I don't think I'll ever understand why so many people I know downright hated this film, but I for one hope that Kev's interview claim, that the movie is the opening act of a planned trilogy, will become a reality.
4* out of 5

3- Cashback
2006 Dramatic Comedy
STARRING Sean Biggerstaff, Emilia Fox, Shaun Evans, Stuart Goodwin

This is one of those films that was never shown in any of the dozen theaters in my area, that no one in my entourage has ever heard of and came under my radar purely by chance. And I have to say I love chance. A lot.

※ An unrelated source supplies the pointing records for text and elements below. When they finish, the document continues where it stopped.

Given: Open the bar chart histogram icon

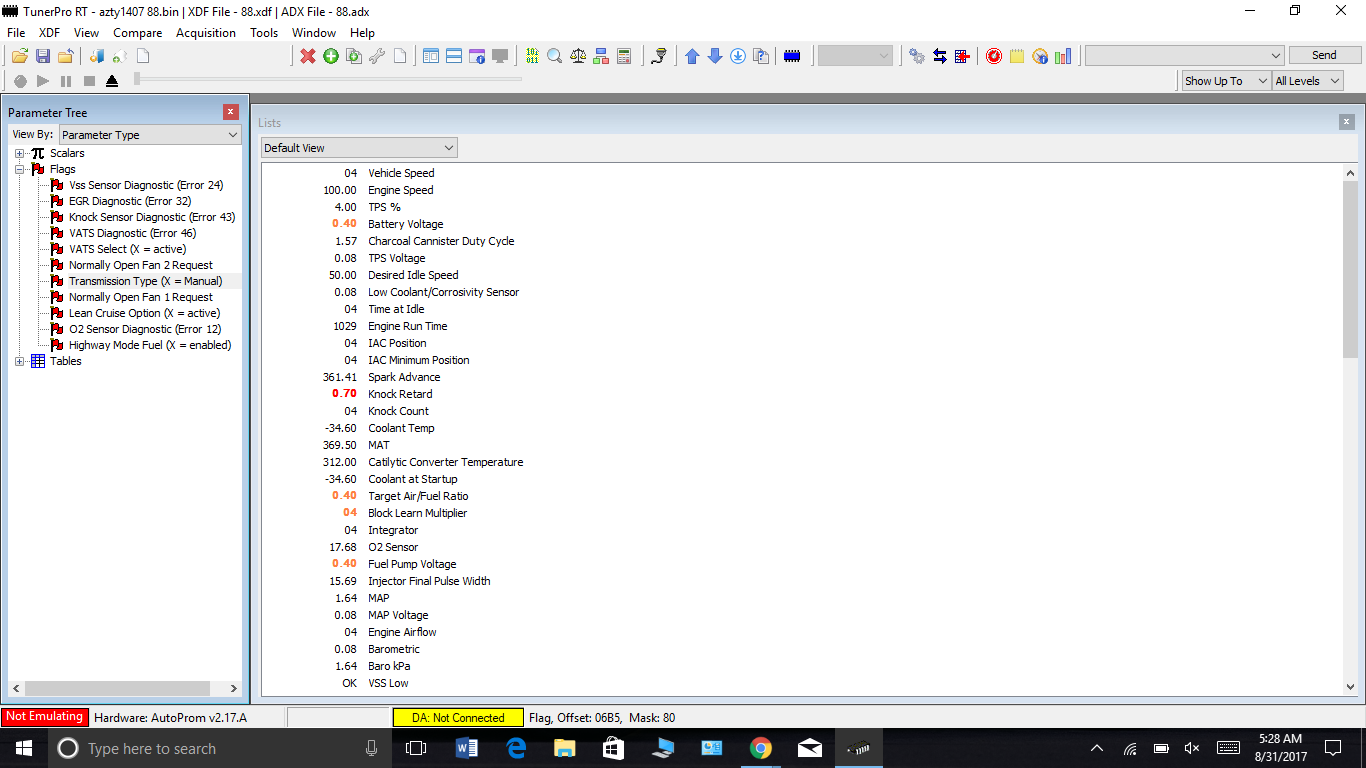Looking at the screenshot, I should 1063,56.
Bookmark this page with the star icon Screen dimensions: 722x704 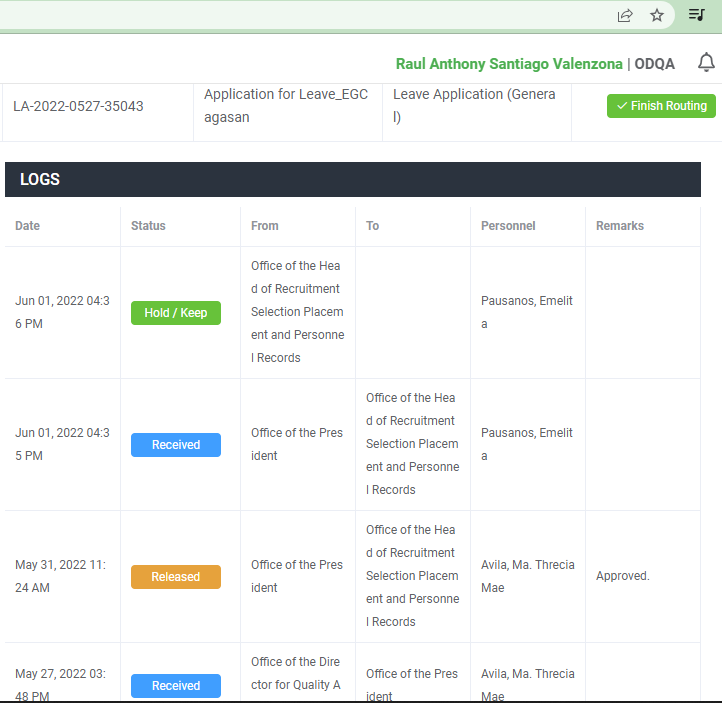(x=657, y=15)
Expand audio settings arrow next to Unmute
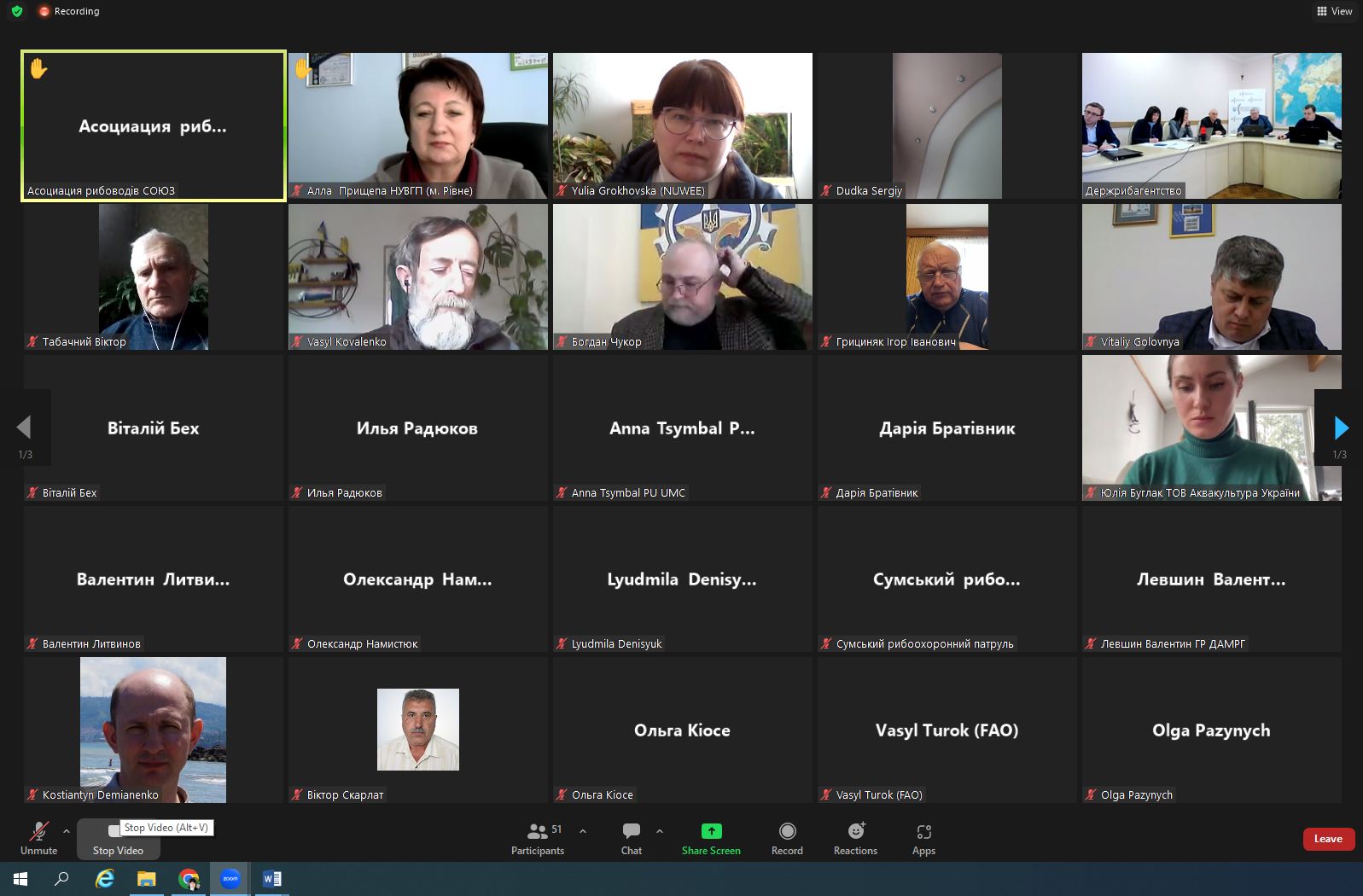The image size is (1363, 896). [x=67, y=831]
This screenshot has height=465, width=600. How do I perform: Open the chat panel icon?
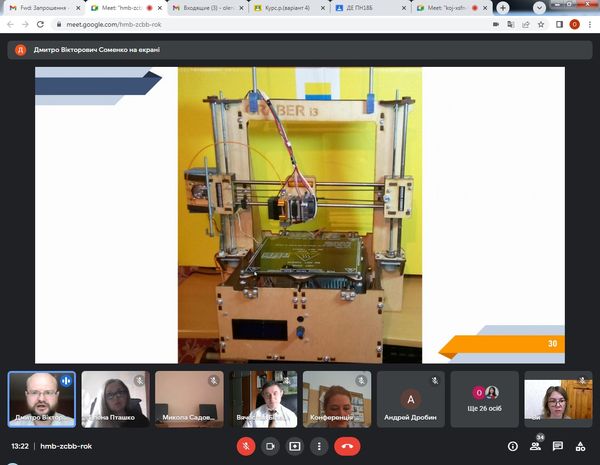coord(558,446)

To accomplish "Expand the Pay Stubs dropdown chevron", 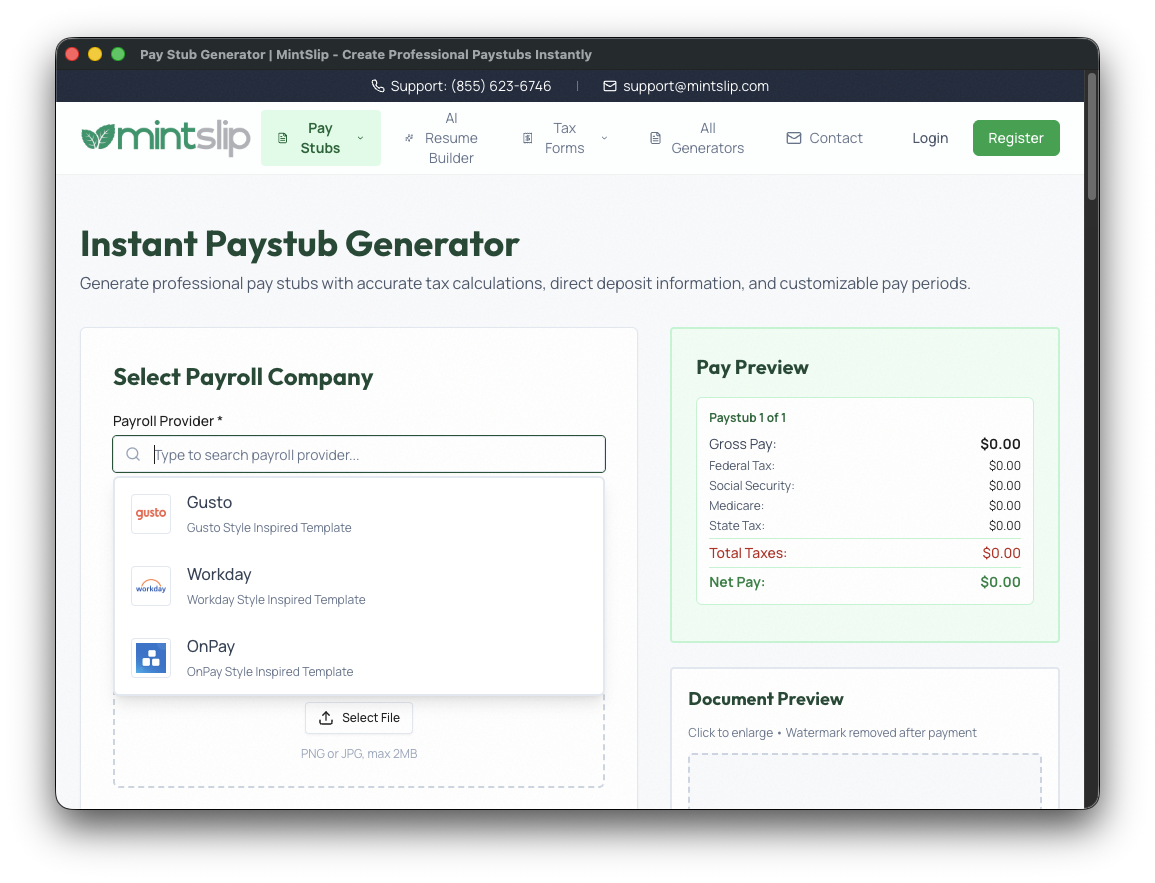I will coord(360,139).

"Cashback" follows brokenhearted college student Ben Willis as he journeys through a supermarket's night shift job to get something out of his prolonged bout of insomnia. Surrounded by spectacularly braindead co-workers and a narrow-visioned best friend, Ben tries to relieve his suffering with his uniquely artistic imagination, and the help of the only co-worker capable of putting him back to sleep.

The film started out as a short, whose Oscar nomination gave author Sean Ellis a template to expand - the short is incorporated "as is" inside the feature. Ellis displays every bit of passion from a burgeoning filmmaker who can finally unleash every concept and idea stored in his mind for years. The result is somewhat flawed and clearly uneven, but injected with an absolutely breathtaking innocence and an unmistakable talent. Young Sean Biggerstaff, known to most as Harry Potter's Oliver Wood, displays a very refreshing yet contained charisma that signals the coming of a future star. The rest of the cast, mostly (and to great effect) unknowns never seem to feel out of place, each chewing their every scene with great fun and gusto. And the lovely Emilia Fox continues to make me wonder why she isn't a much better known actress.

I give Ellis and his film only 3.5 stars out of 5, because I know he has barely touched the tip of his talent and can bring us much greater pieces of film making with a little kick in the arse. Until it happens, though, I'll keep enjoying his debut for what it is - a surprisingly sweet and original film.